======== Texte du document

Les rentes et le risque de longévité : un survol des options sur la table
Par Riel Michaud-Beaudry, Observatoire de la retraite
Avec le départ à la retraite d’une importante cohorte de retraités, la question du décaissement de l’épargne accumulée intéressera un auditoire de plus en plus large. De plus, l’importance accrue des régimes à accumulation de capital, comme les régimes à cotisations déterminées, dans le paysage de la retraite augmentera la fréquence de l’achat de rentes ainsi que les risques supportés par les prochaines générations de retraités. Loin d’être une coquetterie technique, la question du décaissement de l’épargne est cruciale : à quoi bon épargner durant la vie active si cet argent est perdu à cause de modalités inadéquates de conversion en revenu de retraite ? Plusieurs enjeux propres à l’épargne individuelle, comme le choix de produits ou les frais de gestion, s’appliquent aussi pour le décaissement des sommes accumulées. De mauvais choix peuvent nuire aux retraités pour le reste de leurs jours.
Ce bulletin aborde la question du décaissement de l’épargne-retraite, en l’envisageant plus spécifiquement sous l’angle du risque dit de longévité, soit le risque de survivre à son épargne et de passer les dernières années de sa vie avec peu de moyens. Des modalités de décaissement déjà accessibles permettent de mitiger ce risque pour les travailleurs, qu’il s’agisse des régimes publics ou des régimes privés. Pourtant, elles sont peu utilisées par les retraités alors que la sécurité financière à la retraite représente ce que les Canadiens et vraisemblablement les Québécois, désirent le plus[1]. Afin de bonifier les modalités de conversion de l’épargne-retraite en revenu de retraite versé jusqu’au décès de l’individu, des propositions ont été apportées concernant à la fois les régimes publics et l’épargne-retraite comprise dans les régimes d’accumulation de capital comme les régimes à cotisations déterminées (CD), les Régimes volontaires d’épargne-retraite (RVER) et les Régimes enregistrés d’épargne-retraite (REER).
Risque de longévité et régimes publics
Nous savons que la période de décaissement de l’épargne-retraite peut s’étaler aussi longtemps que la période de son accumulation, voire davantage. Puisque le montant accumulé jusqu’à la retraite génère d’importants rendements, les revenus de retraite dépendent majoritairement (60 %) des rendements obtenus après le départ à la retraite. En effet, seulement 30 % de chaque dollar de revenu de retraite provient des rendements obtenus avant la retraite alors que 10 % proviennent des cotisations initiales du travailleur et/ou de l’employeur[2]. Cela montre bien l’importance de cet enjeu, malheureusement peu traité et compris du grand public.
Les régimes publics permettent de recevoir les premiers versements entre 65 et 70 ans pour la Pension de la sécurité de la vieillesse (PSV) et entre 60 et 70 ans pour le régime des rentes du Québec (RRQ). Ceux-ci peuvent être reçus tout en travaillant et le montant est ajusté selon le temps séparant le premier versement et l’âge donnant droit aux pleines rentes, tel que le montre le tableau suivant.

================
======== Données sources

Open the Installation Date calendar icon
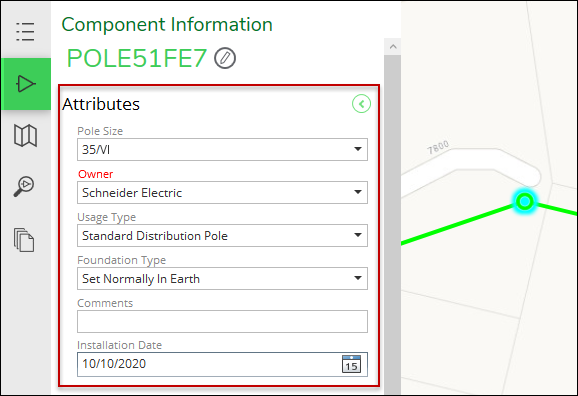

================

- _À compléter_:
**a.** Pouvez-vous reproduire, tiré du texte sur le risque de longévité, le passage qui s'ouvre sur les mots contenant "Les régimes publics permettent" et se clôt sur "le tableau suivant." ?
**b.** Répondez à ces questions sur le texte sur le risque de longévité :
(i) Quelle part de chaque dollar de revenu de retraite provient des rendements obtenus avant la retraite ?
(ii) Entre quels âges peut-on recevoir les premiers versements du régime des rentes du Québec ?
(iii) Comment le bulletin définit-il le risque de longévité ?
Les données n'entrent pas en ligne de compte ici.

- _Réponses rédigées_:
**a.**
Les régimes publics permettent de recevoir les premiers versements entre 65 et 70 ans pour la Pension de la sécurité de la vieillesse (PSV) et entre 60 et 70 ans pour le régime des rentes du Québec (RRQ). Ceux-ci peuvent être reçus tout en travaillant et le montant est ajusté selon le temps séparant le premier versement et l’âge donnant droit aux pleines rentes, tel que le montre le tableau suivant.

**b.**
(i) 30 %.
(ii) Entre 60 et 70 ans.
(iii) C'est le risque de survivre à son épargne et de passer les dernières années de sa vie avec peu de moyens.